To date, the blockbuster has earned $301.4 million domestically. With its recent release in China, where it has grossed $37.3 million in 10 days, the film has earned a staggering estimated $700 million internationally, for a global total of $1 billion to date. "The Hobbit: An Unexpected Journey" becomes only the 15th film in history to exceed one billion dollars worldwide.
In making the announcement, Fellman stated, "We could not be more proud to have reached this amazing benchmark. Together with our partners at MGM and New Line, everyone at Warner Bros. congratulates Peter Jackson and his entire cast and crew on the extraordinary success of this film."
Kwan Vandenberg said, "From Berlin to Beijing, it is so gratifying to see how the release of 'The Hobbit: An Unexpected Journey' has been such an event with audiences around the world. We know that moviegoers everywhere are already excited about the next film, as are we."

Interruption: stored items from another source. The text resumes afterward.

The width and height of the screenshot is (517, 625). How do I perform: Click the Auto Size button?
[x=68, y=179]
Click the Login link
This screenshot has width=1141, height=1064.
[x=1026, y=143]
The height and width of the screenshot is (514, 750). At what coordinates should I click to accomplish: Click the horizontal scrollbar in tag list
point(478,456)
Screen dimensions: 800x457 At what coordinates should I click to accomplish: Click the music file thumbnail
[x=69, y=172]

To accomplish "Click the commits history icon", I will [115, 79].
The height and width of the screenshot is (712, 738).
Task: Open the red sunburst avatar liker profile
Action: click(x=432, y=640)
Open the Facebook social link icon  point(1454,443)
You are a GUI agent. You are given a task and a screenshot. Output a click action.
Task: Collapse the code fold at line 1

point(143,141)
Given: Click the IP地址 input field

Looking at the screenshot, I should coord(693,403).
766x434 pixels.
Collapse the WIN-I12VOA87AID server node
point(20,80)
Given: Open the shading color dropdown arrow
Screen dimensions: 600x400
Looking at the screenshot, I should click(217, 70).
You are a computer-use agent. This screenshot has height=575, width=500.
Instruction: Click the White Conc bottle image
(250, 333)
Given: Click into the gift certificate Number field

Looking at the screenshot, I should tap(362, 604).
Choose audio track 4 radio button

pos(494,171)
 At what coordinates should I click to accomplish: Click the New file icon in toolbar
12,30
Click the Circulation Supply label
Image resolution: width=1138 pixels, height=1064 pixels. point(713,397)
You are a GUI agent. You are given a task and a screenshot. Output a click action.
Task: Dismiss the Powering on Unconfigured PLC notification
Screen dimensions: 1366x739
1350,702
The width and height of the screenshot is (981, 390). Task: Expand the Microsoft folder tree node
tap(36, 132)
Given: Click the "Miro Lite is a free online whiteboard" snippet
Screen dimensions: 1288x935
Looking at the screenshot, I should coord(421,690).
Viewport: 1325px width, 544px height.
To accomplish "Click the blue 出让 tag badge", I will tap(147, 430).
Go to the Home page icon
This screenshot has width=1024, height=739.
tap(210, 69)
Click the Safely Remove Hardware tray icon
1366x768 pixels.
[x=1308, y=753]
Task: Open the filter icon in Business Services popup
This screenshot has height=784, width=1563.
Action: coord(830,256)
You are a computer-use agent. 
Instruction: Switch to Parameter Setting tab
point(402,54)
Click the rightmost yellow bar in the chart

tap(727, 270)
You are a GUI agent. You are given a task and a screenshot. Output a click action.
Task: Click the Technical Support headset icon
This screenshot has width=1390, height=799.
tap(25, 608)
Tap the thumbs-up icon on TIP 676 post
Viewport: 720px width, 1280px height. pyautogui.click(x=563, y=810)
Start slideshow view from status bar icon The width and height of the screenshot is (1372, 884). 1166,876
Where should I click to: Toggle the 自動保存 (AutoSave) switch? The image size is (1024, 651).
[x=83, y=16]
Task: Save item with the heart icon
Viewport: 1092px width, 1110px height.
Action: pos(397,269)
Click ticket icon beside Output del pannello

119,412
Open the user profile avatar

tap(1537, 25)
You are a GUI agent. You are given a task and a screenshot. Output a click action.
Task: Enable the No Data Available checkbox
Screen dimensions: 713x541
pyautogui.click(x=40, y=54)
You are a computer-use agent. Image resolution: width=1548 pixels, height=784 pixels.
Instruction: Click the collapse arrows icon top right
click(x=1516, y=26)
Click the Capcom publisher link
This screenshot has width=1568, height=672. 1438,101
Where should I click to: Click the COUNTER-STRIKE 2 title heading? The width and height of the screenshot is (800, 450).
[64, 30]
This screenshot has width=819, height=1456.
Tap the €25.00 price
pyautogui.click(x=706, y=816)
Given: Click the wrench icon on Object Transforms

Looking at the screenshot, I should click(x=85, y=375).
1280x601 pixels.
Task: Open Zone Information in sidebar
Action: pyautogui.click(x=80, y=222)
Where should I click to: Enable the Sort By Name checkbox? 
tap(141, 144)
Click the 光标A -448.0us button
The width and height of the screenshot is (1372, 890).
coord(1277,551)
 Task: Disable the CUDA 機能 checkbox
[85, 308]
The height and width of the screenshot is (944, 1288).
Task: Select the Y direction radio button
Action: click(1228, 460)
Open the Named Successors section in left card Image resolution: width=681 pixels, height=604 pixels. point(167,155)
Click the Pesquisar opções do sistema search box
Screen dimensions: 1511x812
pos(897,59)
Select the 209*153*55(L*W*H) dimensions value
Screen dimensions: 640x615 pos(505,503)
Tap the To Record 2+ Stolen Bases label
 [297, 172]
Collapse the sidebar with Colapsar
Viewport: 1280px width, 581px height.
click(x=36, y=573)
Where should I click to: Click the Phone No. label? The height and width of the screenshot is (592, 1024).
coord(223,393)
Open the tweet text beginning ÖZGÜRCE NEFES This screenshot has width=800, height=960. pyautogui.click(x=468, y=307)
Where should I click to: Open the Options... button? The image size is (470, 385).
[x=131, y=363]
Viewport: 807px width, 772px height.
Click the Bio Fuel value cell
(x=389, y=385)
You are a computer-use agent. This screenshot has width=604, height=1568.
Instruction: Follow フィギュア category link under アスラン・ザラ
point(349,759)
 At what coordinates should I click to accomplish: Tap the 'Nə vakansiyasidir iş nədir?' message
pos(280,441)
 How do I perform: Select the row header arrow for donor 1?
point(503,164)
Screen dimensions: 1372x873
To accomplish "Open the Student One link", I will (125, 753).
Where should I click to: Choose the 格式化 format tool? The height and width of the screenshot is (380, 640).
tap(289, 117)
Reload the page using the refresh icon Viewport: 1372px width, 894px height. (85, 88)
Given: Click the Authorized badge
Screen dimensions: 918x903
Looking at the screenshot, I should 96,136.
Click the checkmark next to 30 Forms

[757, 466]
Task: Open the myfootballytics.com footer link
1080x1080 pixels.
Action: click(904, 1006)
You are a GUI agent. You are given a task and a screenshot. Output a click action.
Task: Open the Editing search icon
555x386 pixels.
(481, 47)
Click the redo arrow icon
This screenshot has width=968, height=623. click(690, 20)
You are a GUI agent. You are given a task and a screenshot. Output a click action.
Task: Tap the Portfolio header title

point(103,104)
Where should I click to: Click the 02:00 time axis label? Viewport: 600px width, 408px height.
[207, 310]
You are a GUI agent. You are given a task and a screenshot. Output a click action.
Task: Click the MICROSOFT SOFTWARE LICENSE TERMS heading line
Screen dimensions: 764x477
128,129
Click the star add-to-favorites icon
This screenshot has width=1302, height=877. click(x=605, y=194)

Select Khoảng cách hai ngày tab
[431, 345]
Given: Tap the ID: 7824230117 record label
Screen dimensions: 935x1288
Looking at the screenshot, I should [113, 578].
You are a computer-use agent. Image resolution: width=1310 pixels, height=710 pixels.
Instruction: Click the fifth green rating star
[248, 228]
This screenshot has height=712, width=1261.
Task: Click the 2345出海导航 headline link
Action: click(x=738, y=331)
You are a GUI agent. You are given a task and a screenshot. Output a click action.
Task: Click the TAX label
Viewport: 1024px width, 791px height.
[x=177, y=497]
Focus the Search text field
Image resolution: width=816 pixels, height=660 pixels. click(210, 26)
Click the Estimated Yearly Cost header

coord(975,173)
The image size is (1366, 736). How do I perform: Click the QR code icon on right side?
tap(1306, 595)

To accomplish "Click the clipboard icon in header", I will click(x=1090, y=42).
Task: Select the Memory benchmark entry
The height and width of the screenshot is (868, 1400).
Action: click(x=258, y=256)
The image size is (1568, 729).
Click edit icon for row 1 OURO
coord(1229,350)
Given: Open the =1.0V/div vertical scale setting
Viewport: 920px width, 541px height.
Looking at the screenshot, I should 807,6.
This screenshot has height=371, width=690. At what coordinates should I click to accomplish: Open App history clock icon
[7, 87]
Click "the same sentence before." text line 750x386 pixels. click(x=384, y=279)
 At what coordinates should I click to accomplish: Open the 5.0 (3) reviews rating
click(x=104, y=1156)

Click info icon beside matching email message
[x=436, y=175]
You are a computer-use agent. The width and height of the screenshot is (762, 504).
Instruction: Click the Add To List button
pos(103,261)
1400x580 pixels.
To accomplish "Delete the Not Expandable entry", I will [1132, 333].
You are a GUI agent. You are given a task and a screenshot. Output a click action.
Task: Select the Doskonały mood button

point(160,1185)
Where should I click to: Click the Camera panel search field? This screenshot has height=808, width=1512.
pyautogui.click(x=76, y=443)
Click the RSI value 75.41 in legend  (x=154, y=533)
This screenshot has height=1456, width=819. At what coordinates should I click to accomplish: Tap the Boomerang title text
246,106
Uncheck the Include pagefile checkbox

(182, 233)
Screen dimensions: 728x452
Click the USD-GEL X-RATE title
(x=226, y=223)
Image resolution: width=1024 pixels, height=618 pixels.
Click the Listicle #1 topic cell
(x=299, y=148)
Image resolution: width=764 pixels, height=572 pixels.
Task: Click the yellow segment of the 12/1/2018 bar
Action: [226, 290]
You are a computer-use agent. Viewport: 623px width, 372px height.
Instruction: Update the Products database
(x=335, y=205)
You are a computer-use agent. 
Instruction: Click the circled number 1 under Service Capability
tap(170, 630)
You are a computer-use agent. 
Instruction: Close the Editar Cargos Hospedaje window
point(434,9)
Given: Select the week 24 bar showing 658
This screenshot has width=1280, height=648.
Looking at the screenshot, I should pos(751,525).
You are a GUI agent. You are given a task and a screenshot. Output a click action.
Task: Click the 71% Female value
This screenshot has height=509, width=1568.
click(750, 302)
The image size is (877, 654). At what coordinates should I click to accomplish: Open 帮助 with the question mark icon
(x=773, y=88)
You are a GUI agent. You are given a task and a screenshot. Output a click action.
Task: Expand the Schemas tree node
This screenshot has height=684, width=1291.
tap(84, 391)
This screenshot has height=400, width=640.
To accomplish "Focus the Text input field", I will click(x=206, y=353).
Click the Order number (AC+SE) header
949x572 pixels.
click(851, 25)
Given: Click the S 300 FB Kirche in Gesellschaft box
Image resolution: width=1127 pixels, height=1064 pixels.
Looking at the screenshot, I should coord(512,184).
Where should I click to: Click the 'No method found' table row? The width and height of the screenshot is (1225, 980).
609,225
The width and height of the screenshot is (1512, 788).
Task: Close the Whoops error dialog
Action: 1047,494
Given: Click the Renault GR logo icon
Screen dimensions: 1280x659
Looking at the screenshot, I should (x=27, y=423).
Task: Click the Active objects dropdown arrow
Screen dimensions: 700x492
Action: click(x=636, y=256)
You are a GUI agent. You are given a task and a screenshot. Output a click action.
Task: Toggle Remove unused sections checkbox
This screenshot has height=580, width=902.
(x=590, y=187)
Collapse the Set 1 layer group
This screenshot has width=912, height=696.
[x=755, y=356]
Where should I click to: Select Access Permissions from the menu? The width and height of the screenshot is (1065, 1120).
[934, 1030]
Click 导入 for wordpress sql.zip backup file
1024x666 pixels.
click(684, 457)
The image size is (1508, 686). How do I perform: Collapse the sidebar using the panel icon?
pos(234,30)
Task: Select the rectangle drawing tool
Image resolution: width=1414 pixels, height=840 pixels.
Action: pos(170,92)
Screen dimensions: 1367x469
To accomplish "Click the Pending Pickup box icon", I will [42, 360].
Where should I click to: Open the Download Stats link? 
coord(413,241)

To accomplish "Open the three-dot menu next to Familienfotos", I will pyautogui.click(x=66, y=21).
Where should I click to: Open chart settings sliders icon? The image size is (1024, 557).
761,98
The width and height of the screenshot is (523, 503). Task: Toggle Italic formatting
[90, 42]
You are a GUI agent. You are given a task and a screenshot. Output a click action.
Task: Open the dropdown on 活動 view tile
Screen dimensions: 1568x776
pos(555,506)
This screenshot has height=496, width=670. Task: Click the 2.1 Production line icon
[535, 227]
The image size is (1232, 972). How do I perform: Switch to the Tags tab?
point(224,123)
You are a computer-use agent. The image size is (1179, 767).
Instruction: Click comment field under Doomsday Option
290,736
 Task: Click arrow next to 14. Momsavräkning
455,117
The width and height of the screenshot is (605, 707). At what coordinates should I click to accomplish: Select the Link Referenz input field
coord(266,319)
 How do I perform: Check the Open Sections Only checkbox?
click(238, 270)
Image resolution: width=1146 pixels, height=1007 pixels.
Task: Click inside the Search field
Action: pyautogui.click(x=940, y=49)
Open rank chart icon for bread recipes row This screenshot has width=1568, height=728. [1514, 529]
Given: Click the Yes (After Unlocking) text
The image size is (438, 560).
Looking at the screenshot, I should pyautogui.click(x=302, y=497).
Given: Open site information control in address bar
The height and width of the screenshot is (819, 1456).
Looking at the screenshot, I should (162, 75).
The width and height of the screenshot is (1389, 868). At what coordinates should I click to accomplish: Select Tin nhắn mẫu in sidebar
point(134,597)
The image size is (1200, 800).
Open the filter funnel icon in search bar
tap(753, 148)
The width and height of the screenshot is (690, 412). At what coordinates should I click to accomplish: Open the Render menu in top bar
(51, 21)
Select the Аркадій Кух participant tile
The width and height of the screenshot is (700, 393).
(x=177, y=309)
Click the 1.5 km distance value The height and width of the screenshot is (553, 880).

"The Hobbit: An Unexpected Journey," a production of New Line Cinema and Metro-Goldwyn-Mayer (MGM) Pictures, is the acclaimed first film in Oscar-winning filmmaker Peter Jackson's epic "The Hobbit" Trilogy, based on the timeless novel by J.R.R. Tolkien. The film recently earned three Oscar nominations, for Best Production Design, Best Makeup and Hairstyling, and Best Visual Effects.
From Academy Award-winning filmmaker Peter Jackson comes "The Hobbit: An Unexpected Journey," the first of a trilogy of films adapting the enduringly popular masterpiece The Hobbit, by J.R.R. Tolkien. The three films tell a continuous story set in Middle-earth 60 years before "The Lord of the Rings," which Jackson and his filmmaking team brought to the big screen in the blockbuster trilogy that culminated with the Oscar-winning "The Lord of the Rings: The Return of the King."